Cold War digression - I think about Star Blazers, The Day After, Threads, V, and other stories that blazed across the heavens of my childhood; culturally, I came up thinking on a worldwide level; even the NBC sitcom Silver Spoons (Rick Schroeder, Erin Gray) had an episode in which Rick dreamed he was the President of the United States facing nuclear apocalypse. Growing up during the declining years of the Cold War lent much to my "worldview" in the sense that it encompassed the globe. When we were kids most of us had never left the county and thought of the future in terms of our hometown and smalltown-America values. We did not at the time tend to think about Tibet or Israel or Ireland or Afghanistan or Iraq or Iran or Uganda, ad nauseam...
Subject: Re: End of the Cold War
Written By: 80sfan on 03/26/09 at 1:01 am
September 11 was a bigger event for me because I was only 2 in 1991!
But in 1991, my family moved to America. It was a great time to move to America, because it was the end of the Cold War, like you said, and the economy during the 90's was great! 1992-2000 was great economic years for America!
Subject: Re: End of the Cold War
Written By: Davester on 03/26/09 at 2:43 am
September 11 was a bigger event for me because I was only 2 in 1991!
But in 1991, my family moved to America. It was a great time to move to America, because it was the end of the Cold War, like you said, and the economy during the 90's was great! 1992-2000 was great economic years for America!
What country did you move from, friend..?
Subject: Re: End of the Cold War
Written By: Samwise on 03/26/09 at 8:42 am
And would people in the 80's-early 90's looked at things differently if the internet was around then? I say, with online news sites and message boards, the internet did influence on what people where thinking 9/11 and including the Iraq War.
That's a really interesting question! I recently read this article - Twilight of the Autocrats - and it talks a little about how the Internet has made it harder for authoritarian nations (like the formerly communist China and Russia) to maintain control over their citizens. Thanks to blogs, text messaging, and such, more "discontents" are finding each other and starting protests. And it's easier for journalists to get to the protests with their cameras, making it more difficult for the government to really crack down. It makes me wonder what possibilities there could have been for the Russian people if they'd been wired the way everyone is now... I might not go so far as to say they could have overthrown the Soviet Union, but maybe if there had been enough civil unrest, it could have collapsed earlier than it did.
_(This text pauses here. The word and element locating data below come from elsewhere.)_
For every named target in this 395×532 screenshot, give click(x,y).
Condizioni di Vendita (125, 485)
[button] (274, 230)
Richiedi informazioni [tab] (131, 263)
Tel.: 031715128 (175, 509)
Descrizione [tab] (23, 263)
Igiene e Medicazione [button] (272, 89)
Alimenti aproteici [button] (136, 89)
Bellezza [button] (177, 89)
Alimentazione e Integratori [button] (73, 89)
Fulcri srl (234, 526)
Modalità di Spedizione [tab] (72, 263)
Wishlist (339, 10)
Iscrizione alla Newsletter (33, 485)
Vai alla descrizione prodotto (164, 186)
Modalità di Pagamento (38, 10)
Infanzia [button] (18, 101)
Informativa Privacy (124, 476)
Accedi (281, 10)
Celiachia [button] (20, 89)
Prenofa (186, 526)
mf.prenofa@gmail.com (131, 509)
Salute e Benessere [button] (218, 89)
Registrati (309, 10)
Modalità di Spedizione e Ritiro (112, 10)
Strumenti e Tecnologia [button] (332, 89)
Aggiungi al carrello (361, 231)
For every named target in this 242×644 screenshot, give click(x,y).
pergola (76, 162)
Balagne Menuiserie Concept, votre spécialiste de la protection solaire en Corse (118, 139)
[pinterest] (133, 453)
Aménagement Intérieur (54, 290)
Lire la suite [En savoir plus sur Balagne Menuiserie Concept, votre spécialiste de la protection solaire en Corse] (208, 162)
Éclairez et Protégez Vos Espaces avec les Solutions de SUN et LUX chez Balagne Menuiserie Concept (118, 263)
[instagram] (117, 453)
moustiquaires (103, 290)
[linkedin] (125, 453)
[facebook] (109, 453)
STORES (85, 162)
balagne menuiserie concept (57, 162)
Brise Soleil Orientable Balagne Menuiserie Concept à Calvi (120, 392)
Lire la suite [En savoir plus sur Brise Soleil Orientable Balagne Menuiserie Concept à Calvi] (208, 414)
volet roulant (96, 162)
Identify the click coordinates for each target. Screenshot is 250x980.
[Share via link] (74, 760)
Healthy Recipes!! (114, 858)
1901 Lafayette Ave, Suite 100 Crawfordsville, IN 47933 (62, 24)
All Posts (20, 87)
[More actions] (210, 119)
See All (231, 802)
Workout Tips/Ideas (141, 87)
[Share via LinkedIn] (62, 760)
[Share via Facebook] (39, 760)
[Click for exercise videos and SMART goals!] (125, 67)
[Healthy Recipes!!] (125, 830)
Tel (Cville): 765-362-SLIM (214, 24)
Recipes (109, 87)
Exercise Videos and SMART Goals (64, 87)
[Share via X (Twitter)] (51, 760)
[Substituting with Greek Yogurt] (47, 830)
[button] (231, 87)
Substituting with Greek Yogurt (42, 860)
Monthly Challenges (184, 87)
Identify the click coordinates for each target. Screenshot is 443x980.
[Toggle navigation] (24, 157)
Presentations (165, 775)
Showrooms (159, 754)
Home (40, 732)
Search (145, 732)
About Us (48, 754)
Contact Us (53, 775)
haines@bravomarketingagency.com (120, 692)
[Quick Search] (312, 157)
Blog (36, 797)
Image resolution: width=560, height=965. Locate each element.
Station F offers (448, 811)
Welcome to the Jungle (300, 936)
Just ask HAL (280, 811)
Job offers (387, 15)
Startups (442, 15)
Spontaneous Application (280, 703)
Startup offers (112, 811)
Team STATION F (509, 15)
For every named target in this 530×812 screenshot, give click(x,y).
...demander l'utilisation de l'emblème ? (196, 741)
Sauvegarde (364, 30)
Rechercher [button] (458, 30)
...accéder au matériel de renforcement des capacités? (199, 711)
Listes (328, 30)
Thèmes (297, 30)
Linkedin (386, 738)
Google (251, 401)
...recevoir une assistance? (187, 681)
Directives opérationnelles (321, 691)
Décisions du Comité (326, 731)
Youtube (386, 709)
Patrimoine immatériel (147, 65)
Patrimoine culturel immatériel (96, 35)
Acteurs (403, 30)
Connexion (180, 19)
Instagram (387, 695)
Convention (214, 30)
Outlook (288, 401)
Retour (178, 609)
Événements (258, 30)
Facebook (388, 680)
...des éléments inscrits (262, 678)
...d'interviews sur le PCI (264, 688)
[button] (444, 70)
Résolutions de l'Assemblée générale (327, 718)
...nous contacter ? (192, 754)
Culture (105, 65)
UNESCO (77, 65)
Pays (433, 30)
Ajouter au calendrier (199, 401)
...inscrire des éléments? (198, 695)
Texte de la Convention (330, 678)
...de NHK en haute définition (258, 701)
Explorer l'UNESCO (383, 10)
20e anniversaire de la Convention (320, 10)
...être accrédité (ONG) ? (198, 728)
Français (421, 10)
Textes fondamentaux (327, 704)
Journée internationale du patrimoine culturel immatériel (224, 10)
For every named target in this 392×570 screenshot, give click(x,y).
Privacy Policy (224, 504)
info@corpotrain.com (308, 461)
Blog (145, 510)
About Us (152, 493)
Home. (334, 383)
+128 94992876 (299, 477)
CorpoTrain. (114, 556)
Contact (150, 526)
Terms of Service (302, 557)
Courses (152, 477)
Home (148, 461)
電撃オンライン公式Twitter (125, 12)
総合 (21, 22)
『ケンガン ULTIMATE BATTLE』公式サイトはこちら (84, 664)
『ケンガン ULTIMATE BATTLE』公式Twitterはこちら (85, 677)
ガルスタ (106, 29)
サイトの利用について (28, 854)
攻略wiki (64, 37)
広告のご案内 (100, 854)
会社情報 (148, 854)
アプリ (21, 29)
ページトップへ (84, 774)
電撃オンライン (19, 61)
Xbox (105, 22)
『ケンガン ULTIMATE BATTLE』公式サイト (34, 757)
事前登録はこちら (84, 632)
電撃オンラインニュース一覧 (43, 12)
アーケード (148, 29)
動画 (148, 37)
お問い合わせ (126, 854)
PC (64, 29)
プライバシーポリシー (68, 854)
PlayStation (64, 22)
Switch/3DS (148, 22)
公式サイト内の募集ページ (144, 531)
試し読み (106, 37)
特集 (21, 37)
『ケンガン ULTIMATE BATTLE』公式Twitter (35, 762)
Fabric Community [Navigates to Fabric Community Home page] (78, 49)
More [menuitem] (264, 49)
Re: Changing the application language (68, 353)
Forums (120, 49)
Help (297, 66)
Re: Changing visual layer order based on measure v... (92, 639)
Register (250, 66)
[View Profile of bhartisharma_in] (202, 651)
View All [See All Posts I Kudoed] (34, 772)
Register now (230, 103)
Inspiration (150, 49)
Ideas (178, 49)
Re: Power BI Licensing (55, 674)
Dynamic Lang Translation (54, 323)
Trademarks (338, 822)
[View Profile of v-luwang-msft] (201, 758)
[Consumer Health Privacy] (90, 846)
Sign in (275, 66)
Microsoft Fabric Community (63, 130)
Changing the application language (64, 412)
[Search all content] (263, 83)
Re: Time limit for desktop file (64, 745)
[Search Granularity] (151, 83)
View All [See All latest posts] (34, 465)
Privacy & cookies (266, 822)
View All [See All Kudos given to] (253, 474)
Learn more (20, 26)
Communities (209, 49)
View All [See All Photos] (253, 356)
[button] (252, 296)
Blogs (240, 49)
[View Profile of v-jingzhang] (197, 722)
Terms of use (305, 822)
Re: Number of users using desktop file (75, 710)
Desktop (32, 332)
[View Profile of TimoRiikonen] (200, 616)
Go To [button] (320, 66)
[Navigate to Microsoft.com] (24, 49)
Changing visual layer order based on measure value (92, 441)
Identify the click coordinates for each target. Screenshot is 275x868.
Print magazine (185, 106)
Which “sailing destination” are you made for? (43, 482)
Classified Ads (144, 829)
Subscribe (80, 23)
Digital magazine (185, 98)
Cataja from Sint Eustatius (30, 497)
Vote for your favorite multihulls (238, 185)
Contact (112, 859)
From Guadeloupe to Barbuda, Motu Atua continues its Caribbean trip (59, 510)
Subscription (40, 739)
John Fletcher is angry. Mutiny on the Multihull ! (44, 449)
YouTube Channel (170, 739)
Subject: Re: End of the Cold War
Written By: 80sfan on 03/26/09 at 9:17 am
What country did you move from, friend..?
From Vietnam.
Why not friend. ; 8)
I heard the boom years ended in early 2000, when it got too big and exploded, is this true?
Subject: Re: End of the Cold War
Written By: Davester on 03/27/09 at 3:55 am
Why not friend. ; 8)
*shrugs*
No freedom fries..?
Subject: Re: End of the Cold War
Written By: WestVirginiaRebel on 03/27/09 at 4:12 am
As someone who grew up in the 80's, I think a lot of people were caught off guard with how quickly the Soviet Union collapsed. It wasn't so long beforehand that you had movies like Red Dawn ("Wolverines!") :) War Games, and the Day After to give us apocalyptic chills. There was an expectation that the Cold War would last well into the 21st Century. It also took away one of the big foreign policy issues for the Republican Party as the Russians were suddenly no longer the bad guys. I think that was a big part of why Bill Clinton won in 1992. He was the first post-Cold War President.